A wonderful show of many of these paintings has arrived at the Corcoran, and it is the perfect summer show (and one of the best exhibits in many years). Dozens and dozens of Richard Diebenkorn’s large (roughly 8 x 6 ft) paintings are in sky-lit, sun-filled spaces. His smaller, jewel-like works on paper and cigar-box lids, as well as prints, are interspersed in smaller rooms in the exhibit.

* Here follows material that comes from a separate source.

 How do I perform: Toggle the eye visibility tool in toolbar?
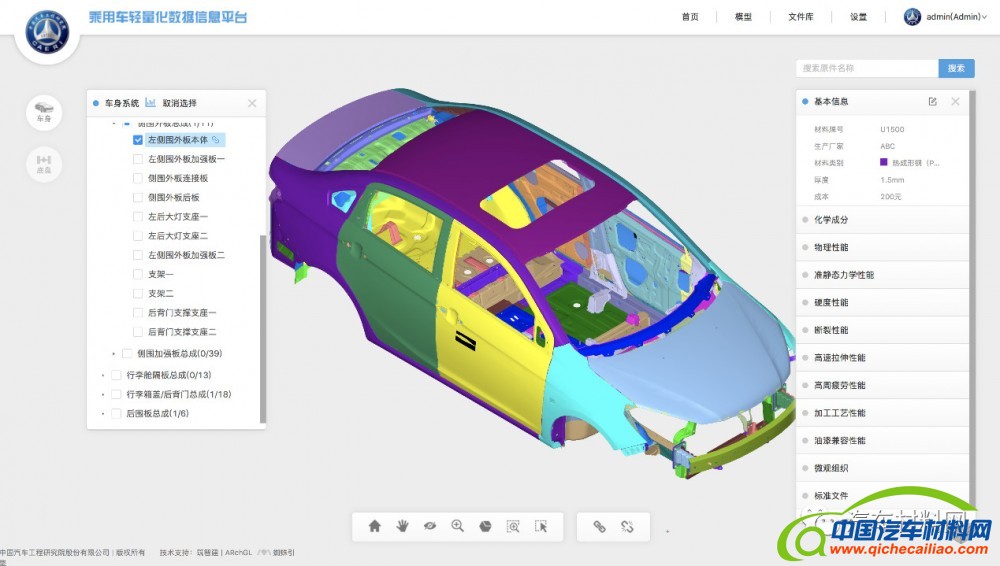[430, 526]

The paintings invite long observation: up-close, from across the room, and from two rooms away. Diebenkorn’s fine-tuned adjustments are all visible on the canvases. He redrew charcoal lines, added and scraped down thin, glowing layers of paint, making large and tiny changes until each painting was a satisfying, luminous whole.

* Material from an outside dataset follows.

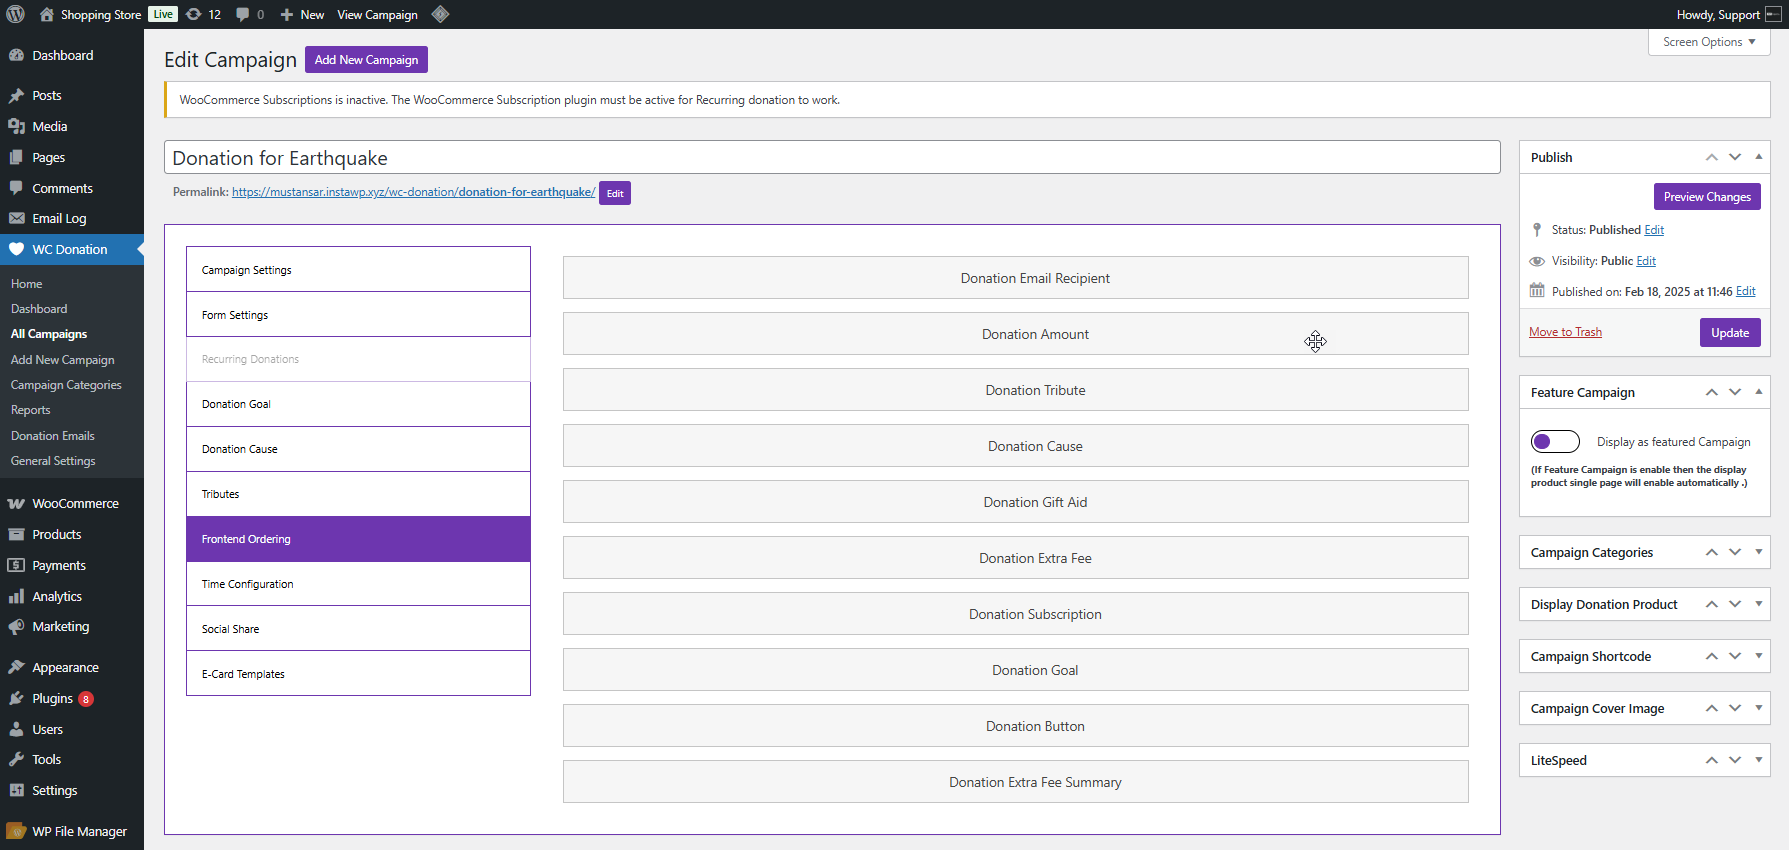Open WP File Manager from sidebar

[79, 831]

Displayed chronologically, the Ocean Park series (named after a beachfront neighborhood in Santa Monica where his studio was) start with a few paintings with hints of abstracted Matisse-like shapes; you can then see Diebenkorn play with his palimpsest of grids and sunny color to make the series an ever changing theme and variation.
There are three essays in the catalog: exhibit curator Sarah Bancroft on Diebenkorn’s painting history before, during and after Ocean Park; curator Susan Landauer on his echoes with other California painters, Matisse, and Cézanne; and poet (and Ocean Park neighbor) Peter Levitt’s rhapsody on Diebenkorn’s sea and sky-inspired colors.
Go immerse yourself and revel in Diebenkorn’s abstract masterworks.